At an Augusta meeting, Dave Barbee told legislators not to draw the oddly-shaped districts that emerged in other redistricting sessions.
“Fellows, you saw the old map,” he said to legislators. “To get to the 10th district, I had to drive through the 12th. There’s no sense in that.”
And then there’s partisanship, which Earl Cheal of Harris County brought up at a Columbus meeting.
“I’ve seen indications where the Republicans want to redistrict to make it more to their advantage and I disagree with that,” he said. “I think we need to do it independently so that it’s fair.”
And Cheal is a Republican. Fairness is critical because the stakes are so high.
Redistricting occurs each decade to reflect population shifts, and voters are typically stuck with their redrawn districts for ten years.
This year, the stakes are even higher.
Republicans are handling redistricting for the first time in the state’s history. And Georgia will gain a congressional seat because it added 1.5 million residents in the last decade.
Charles Bullock, a professor at the University of Georgia, says the state’s booming Northern half will gain representation in both the General Assembly and the U.S. Congress at the expense of Georgia’s Southern half.
“In South Georgia some counties have actually lost population, other areas have stagnated,” he said in a phone interview. “So we continue to see this migration of legislators. Now it will be particularly pronounced when we look at what happens with the statehouse and to some extent the state Senate. But the region south of the gnat line will lose probably at least one Senate seat, and maybe four or so house seats.”
With so much at stake, people are worried about gerrymandering.
Speaking at a redistricting event in Atlanta, William Perry of the watchdog group, Common Cause Georgia, said redrawing the maps has become a political power-grab.
“Districts are drawn for the parties. And that’s both parties,” he said after the meeting. “We’re not talking either/or.

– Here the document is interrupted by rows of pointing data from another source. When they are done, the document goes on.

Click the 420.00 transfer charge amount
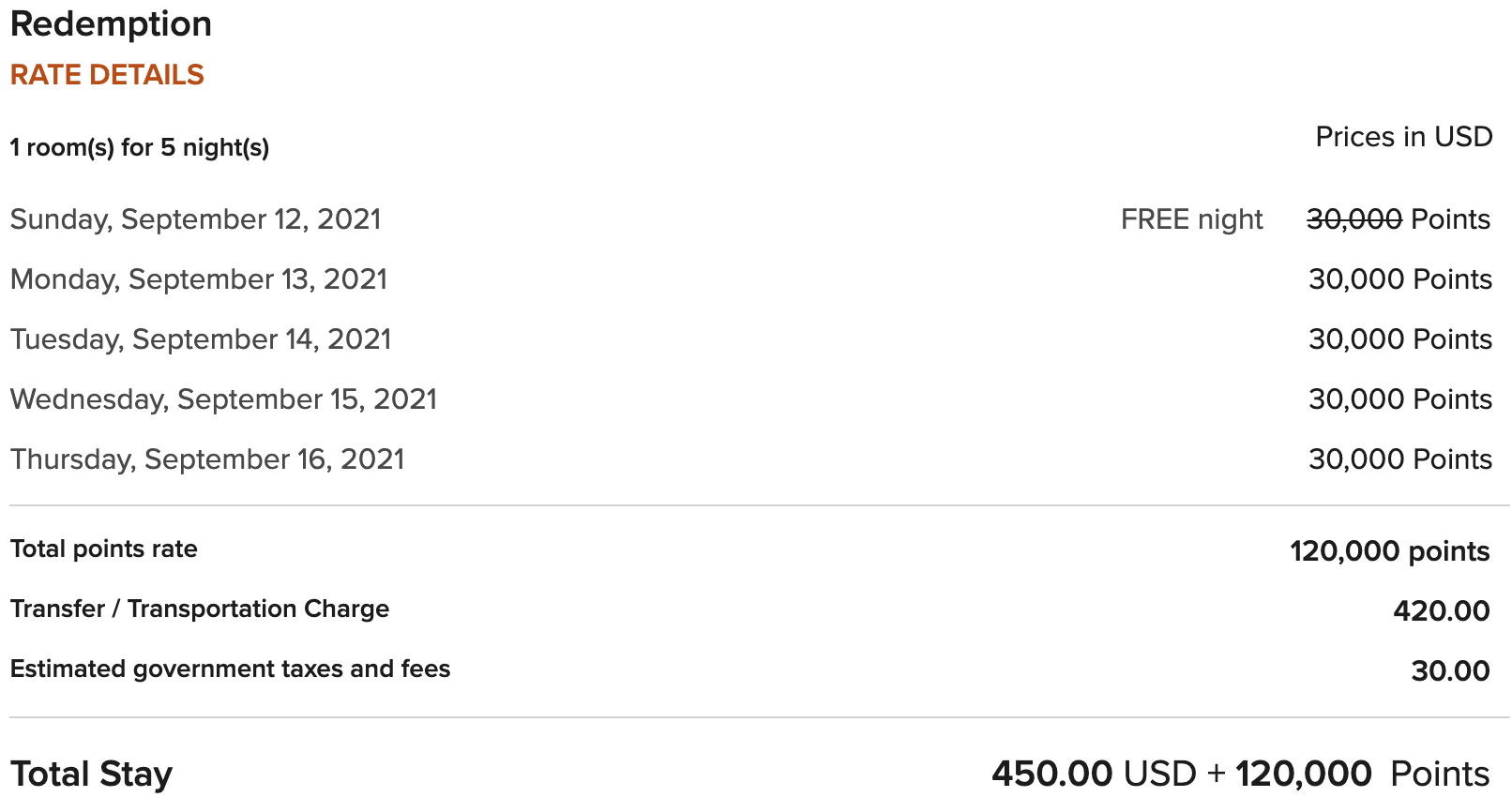This screenshot has height=812, width=1512. point(1442,611)
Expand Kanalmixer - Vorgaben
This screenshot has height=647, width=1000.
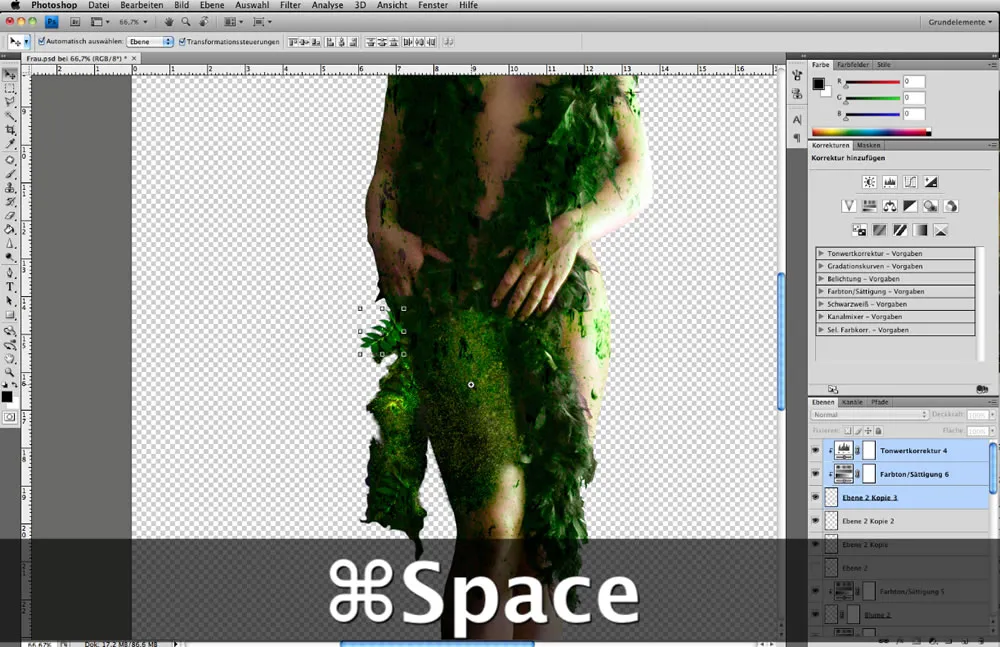(x=822, y=316)
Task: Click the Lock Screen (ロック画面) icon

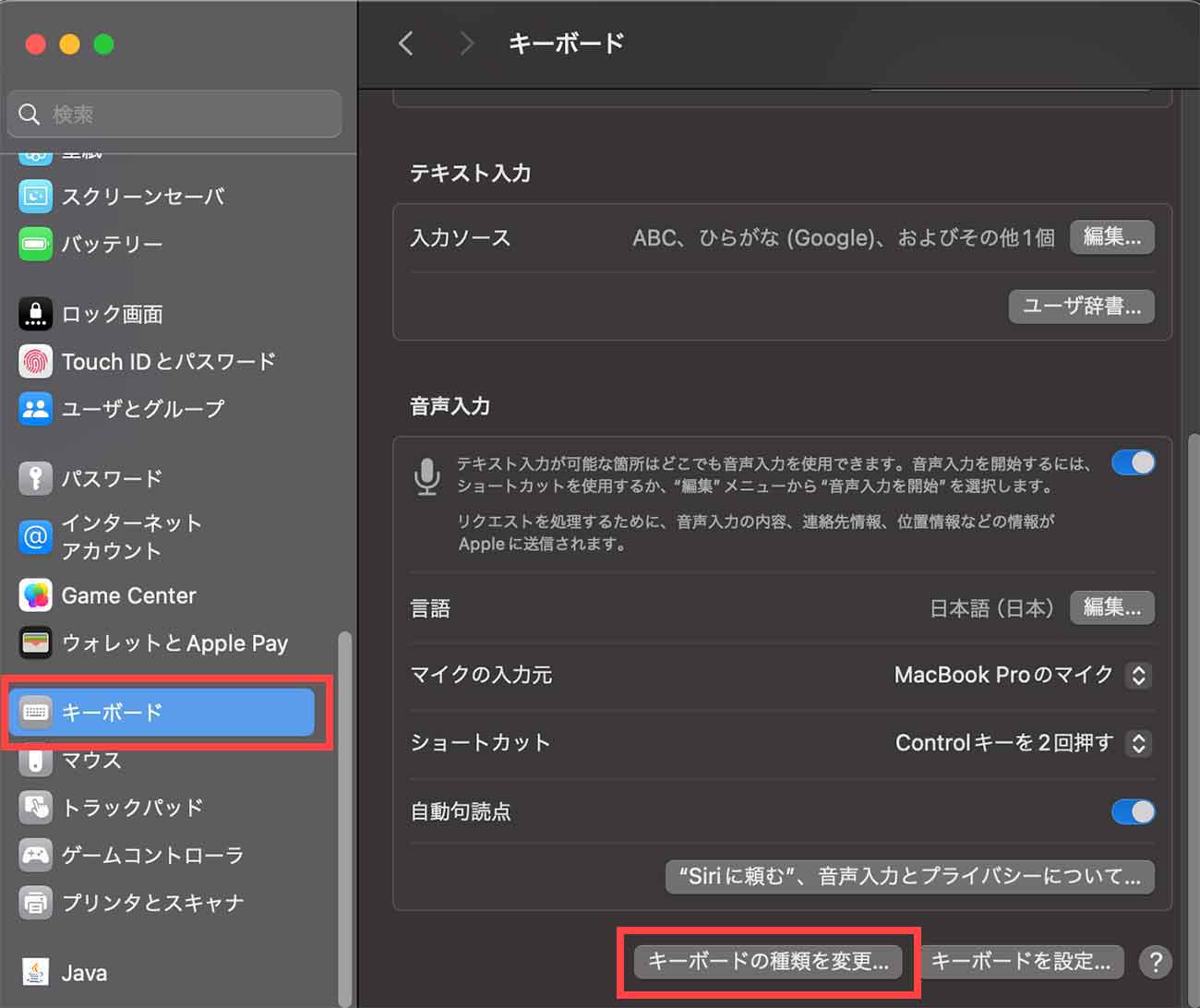Action: coord(35,314)
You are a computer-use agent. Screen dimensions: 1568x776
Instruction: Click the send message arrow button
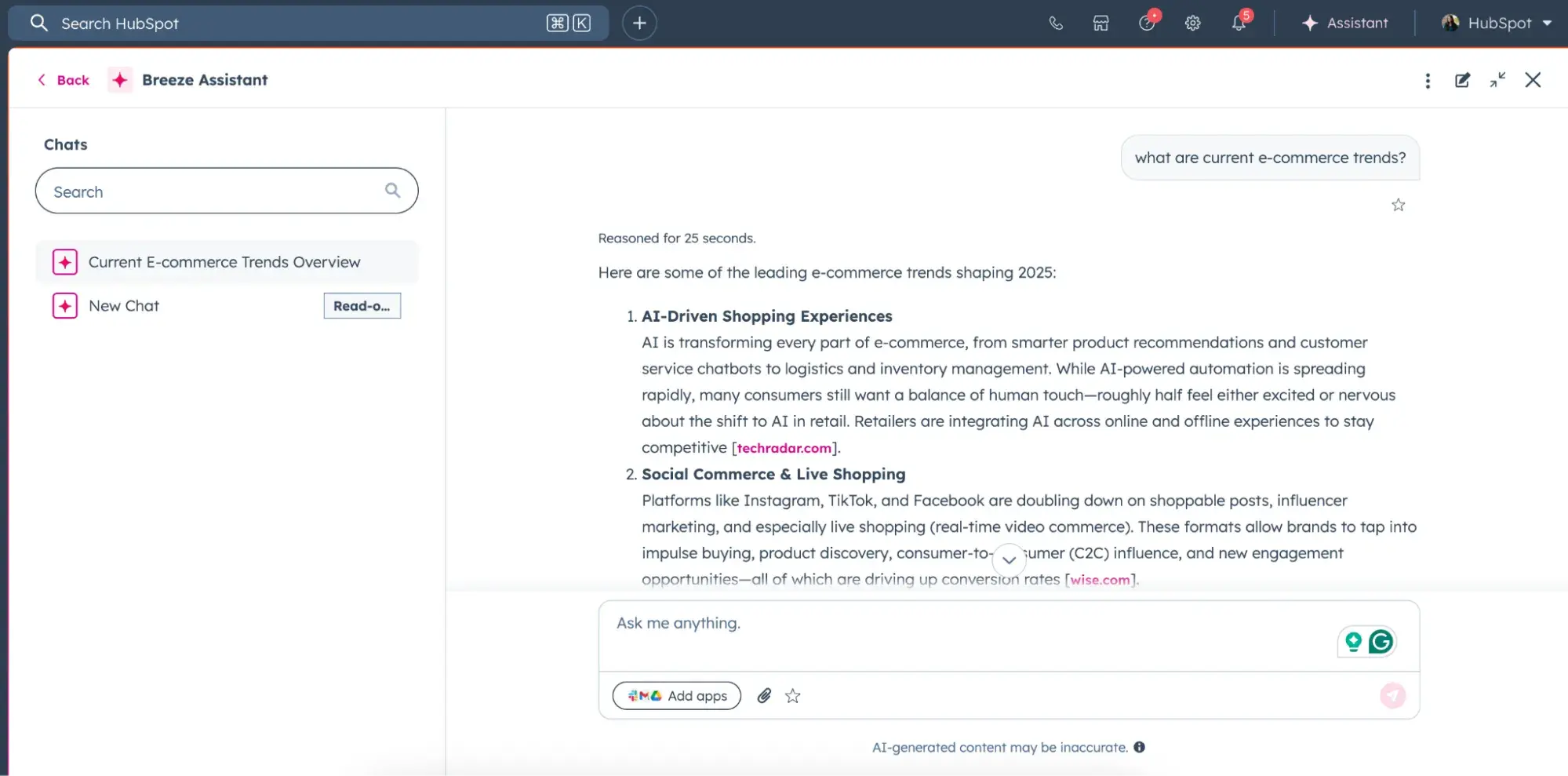(1392, 696)
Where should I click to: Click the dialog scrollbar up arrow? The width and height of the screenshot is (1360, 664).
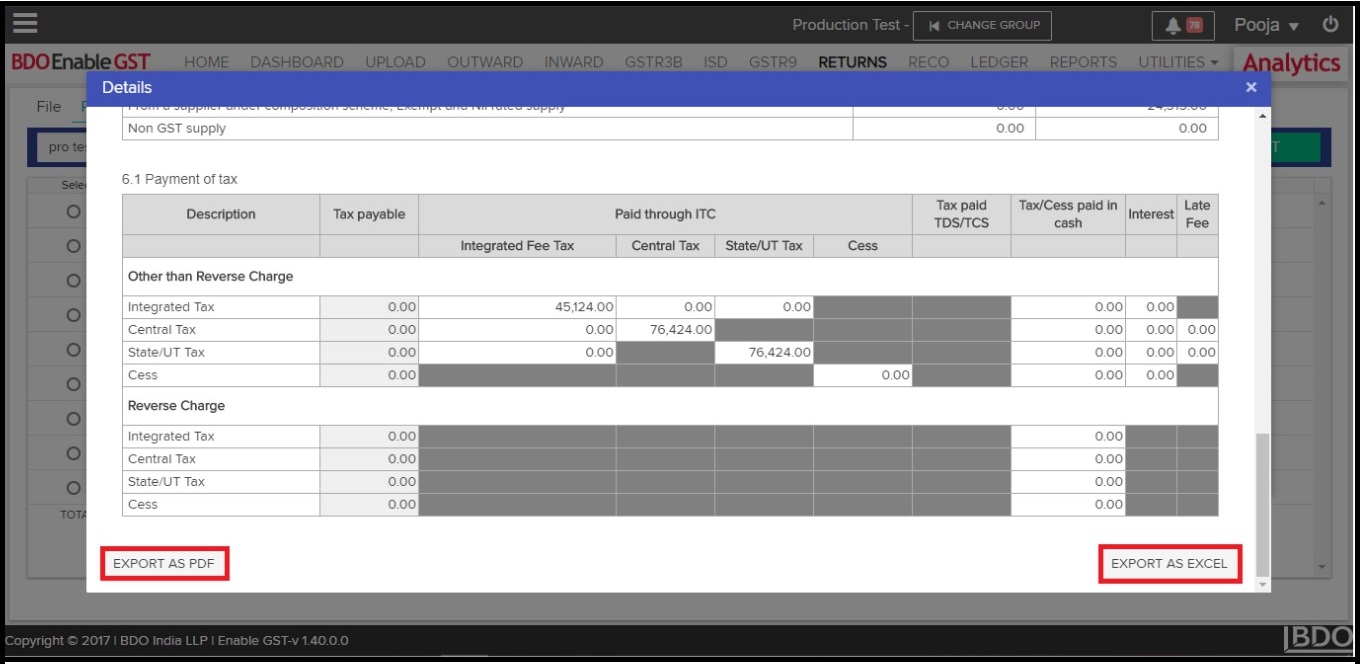[1262, 117]
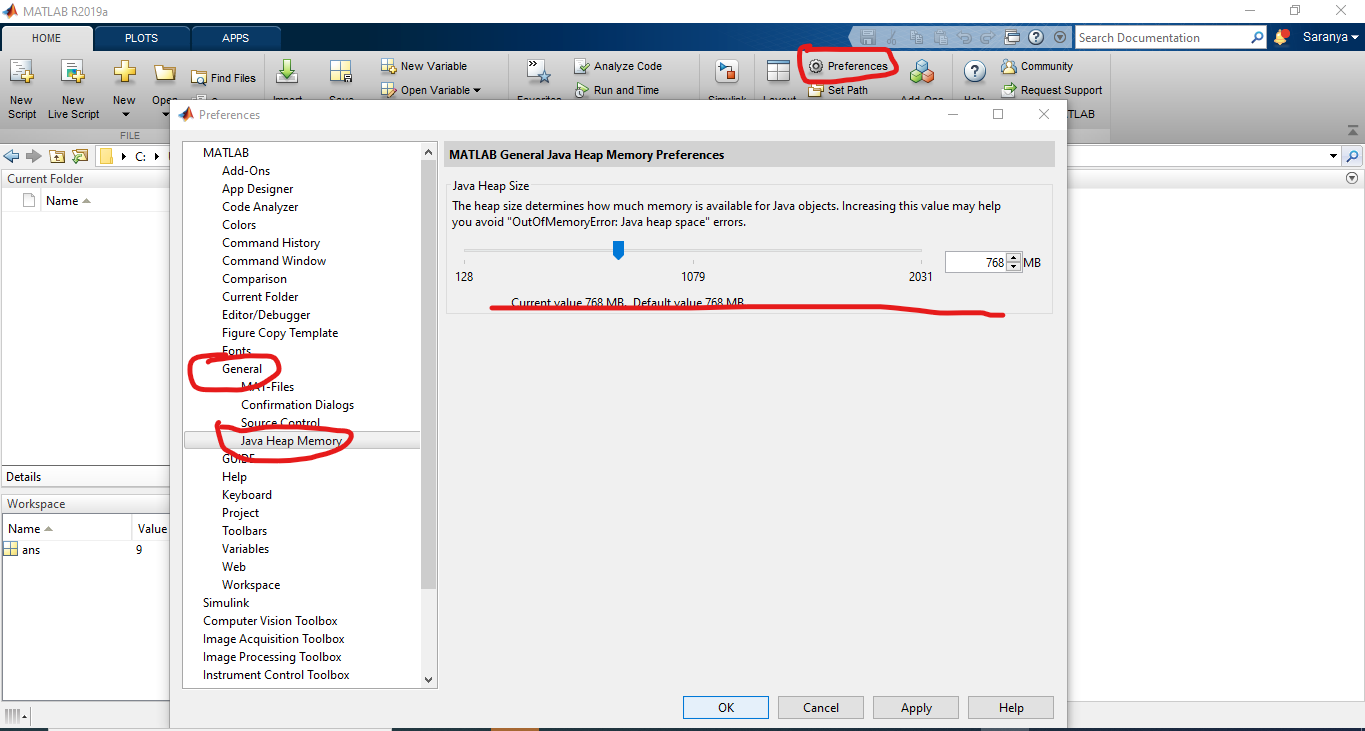1365x731 pixels.
Task: Select Fonts in the preferences tree
Action: [x=237, y=350]
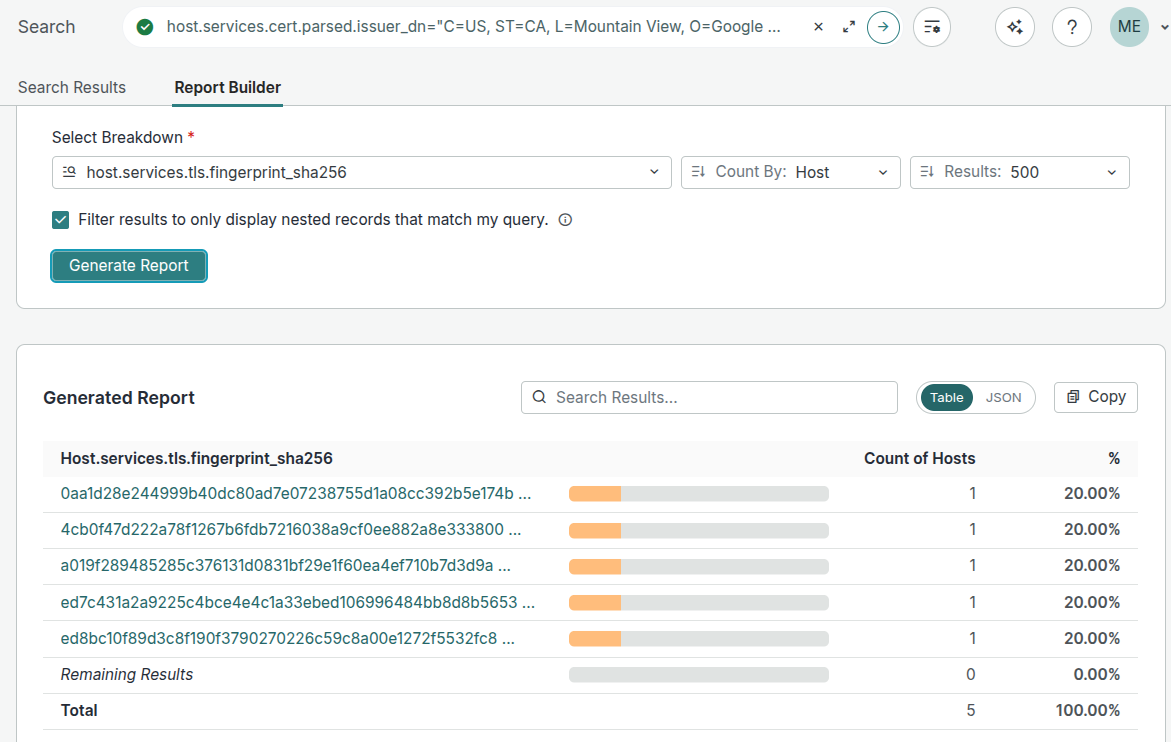Open the AI sparkle assistant icon
Viewport: 1171px width, 742px height.
point(1015,27)
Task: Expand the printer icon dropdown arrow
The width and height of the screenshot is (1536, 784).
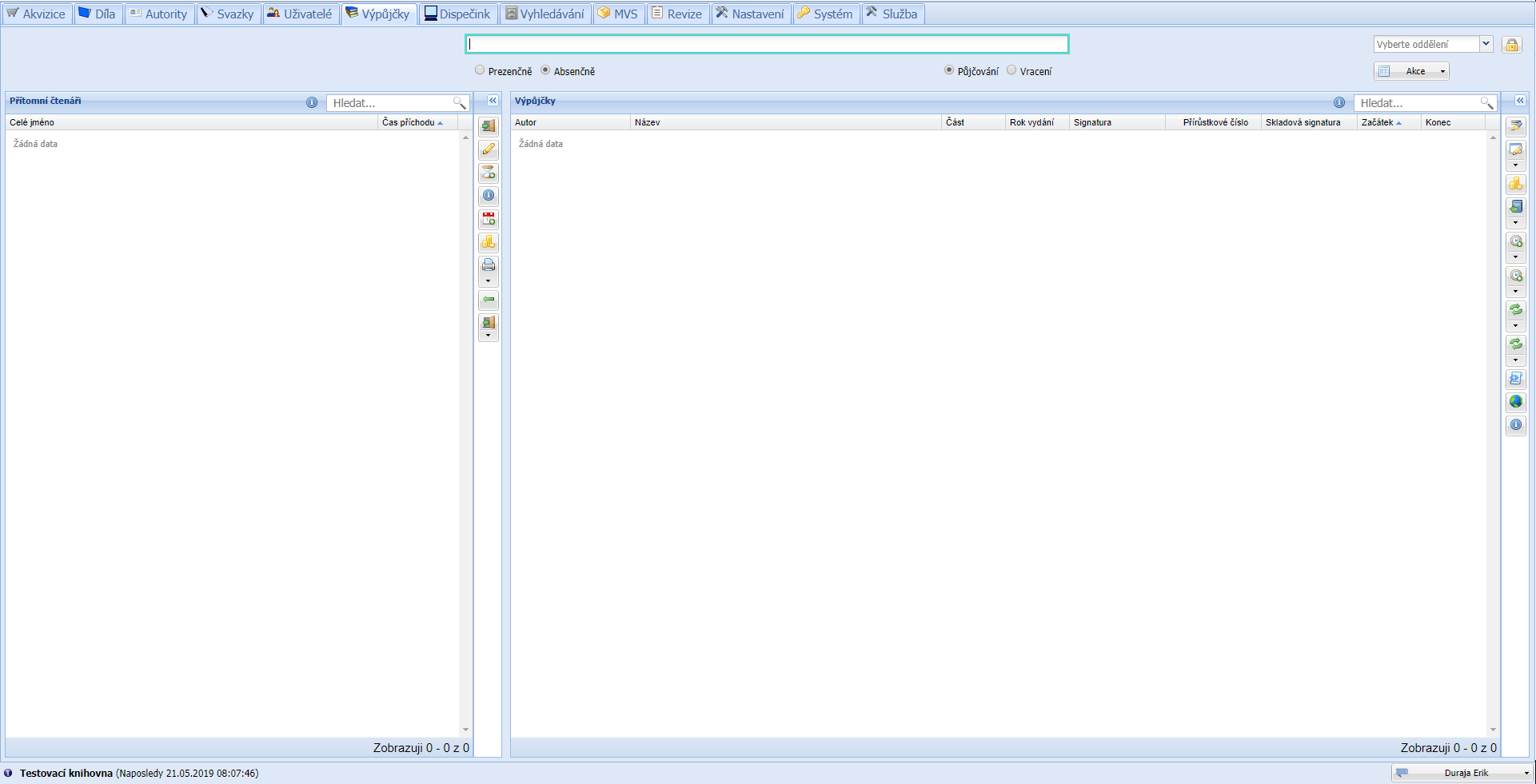Action: coord(489,281)

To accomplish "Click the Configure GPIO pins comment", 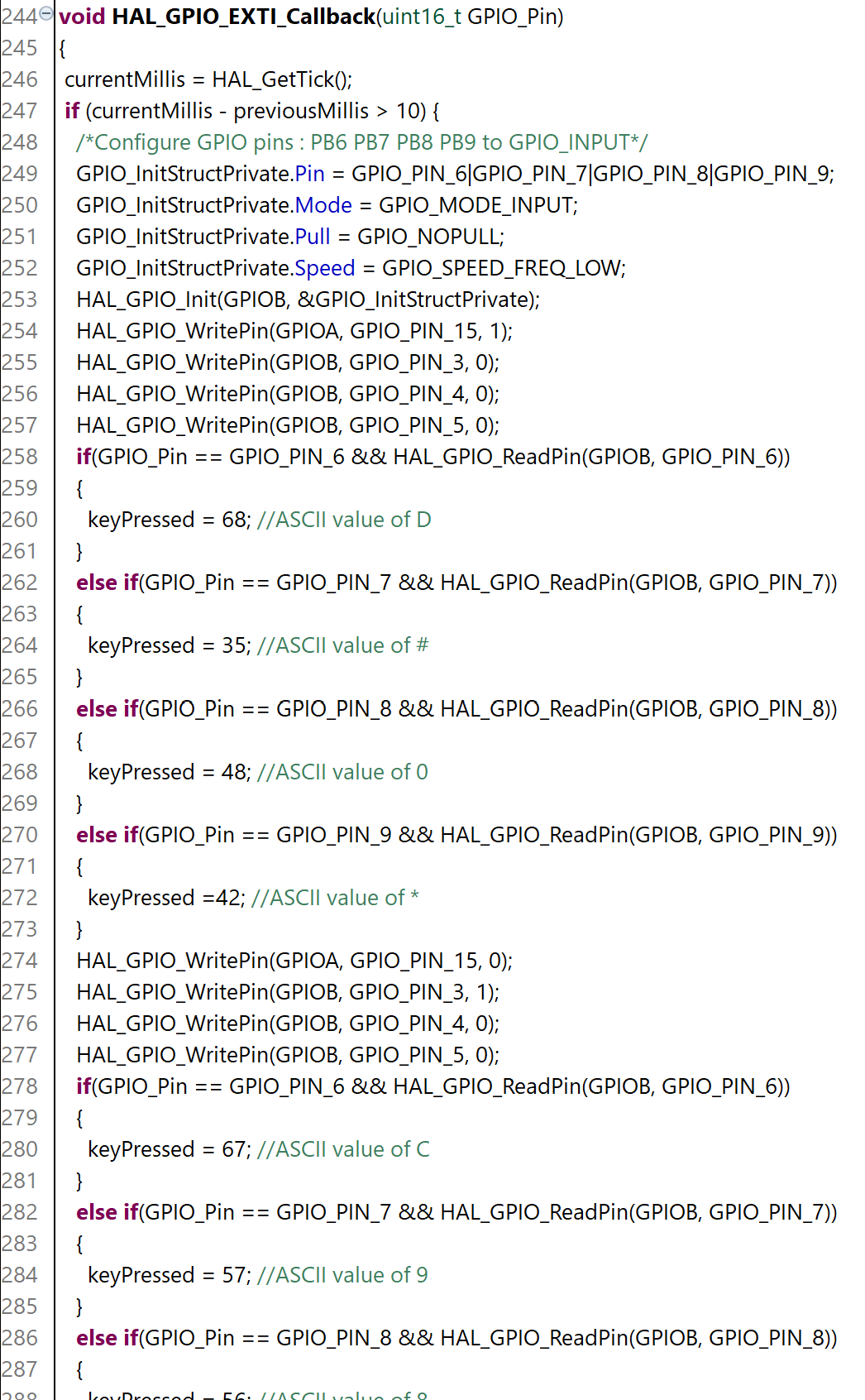I will click(x=361, y=142).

Certainly the party in charge gets more benefit and has more districts drawn to their favor but both parties are guilty of creating districts that are for party, not people.”
And once those districts are drawn, he said, it almost guarantees that they’re stacked in one party’s favor.
Politics aside, redrawing legislative maps isn’t easy. Lawmakers must draw districts to contain the same number of people.
In some cases, the rule leads to unnatural boundaries. And districts often combine disparate areas, with a representative who lives far from many of his or her constituents.
Speaking at the Columbus meeting, Linda Harp said she knows that will increasingly be the future for South Georgia.
“The population is not here, so our districts continue to get bigger and there are fewer districts in this part of the state,” she said.
Ultimately, politics is the biggest obstacle. Historically, Democrats often drew districts to shore up their majority.
Rep. Roger Lane chairs the House redistricting committee. The Darien Republican says the top complaint he hears is:
“’Don’t do it like it’s been done in the past,’” he said.
Lane says this year will be different.
“The public has had enough of the districts being treated as if they were our districts,” he said in a phone interview. “They’re the people’s districts and that’s how they are going to be drawn: for the people.”
Voters, however, have heard promises of neutrality before. Former Republican Gov. Sonny Perdue created a redistricting taskforce. It recommended setting up a permanent independent commission to redraw legislative districts.
Bills to establish the commission have made it to the legislature. But state lawmakers have never scheduled a vote.
INFO: The public redistricting meetings continue this week, with events in Macon and Stockbridge.